A Generative Adversarial Network (GAN) is a machine learning model that is used by businesses and organizations to generate new data that resembles existing data. A GAN uses comprises two neural networks, a generator and a discriminator, that operate at the same time to produce new data points.
The generator is responsible for creating new data based on the existing data provided to the GAN. The discriminator distinguishes between real data (the existing data) and fake data (the data made by the generator) and provides an estimate as to the likelihood of a particular piece of data being made up or real.
Benefits of GANs
GANs offer a number of benefits and are suitable for a wide range of applications. Below, we have covered why the use of generative adversarial networks may be beneficial for your business.
Data Augmentation
GANs can produce realistic data based on pre-existing data, which is helpful for augmenting your data sets. This enables you to increase the size and diversity of your data and generate more complex data in various forms, including text, images, and audio.
GANs can augment data of all kinds to produce new datasets or balance existing datasets. For example, if you manage a healthcare business and need realistic images to use in practice, you can use a GAN to create these images and avoid using original hospital data to protect it from cyber attacks.
If you have a set of data that has a lot more of one type of data over another, a GAN can help generate more images or audio clips that are similar to the minority dataset.
Automation
Once a GAN has been ‘trained’ to undergo specific functions, it can be left to generate more and more data without much need for human intervention. A GAN can read labelled data and organize it appropriately, automating many iterative processes.
Therefore, adopting a GAN can speed up data processing and analysis while reducing the need for manual labor.
Data Generation
The main use of a GAN is to produce new data from old data. It generates and enhances data to reduce the need for manual data production, lowering costs and the risk of errors. The time and money saved by a GAN can be invested elsewhere in your business to enhance operational efficiency and productivity.
Specific Applications of GANs
Here are some business-specific applications of generative adversarial networks.
- Natural Language Processing – GANs are ideal for generating new data in text or audio form. They are, therefore, beneficial for use in Natural Language Processing (NLP) and speech recognition software programs.
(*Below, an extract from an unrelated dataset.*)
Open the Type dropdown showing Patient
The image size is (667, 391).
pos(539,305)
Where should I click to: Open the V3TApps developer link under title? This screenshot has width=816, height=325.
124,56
- Medical imaging – GANs are commonly used in the healthcare industry to generate medical images that can used in training to prepare healthcare professionals for the real thing. For example, they may be used to produce x-ray images when training radiologists and radiographers.
- Data privacy – GANs may be used to generate data that is similar to, but not identical to, sensitive or confidential data. This allows data to be shared while maintaining the privacy of those involved.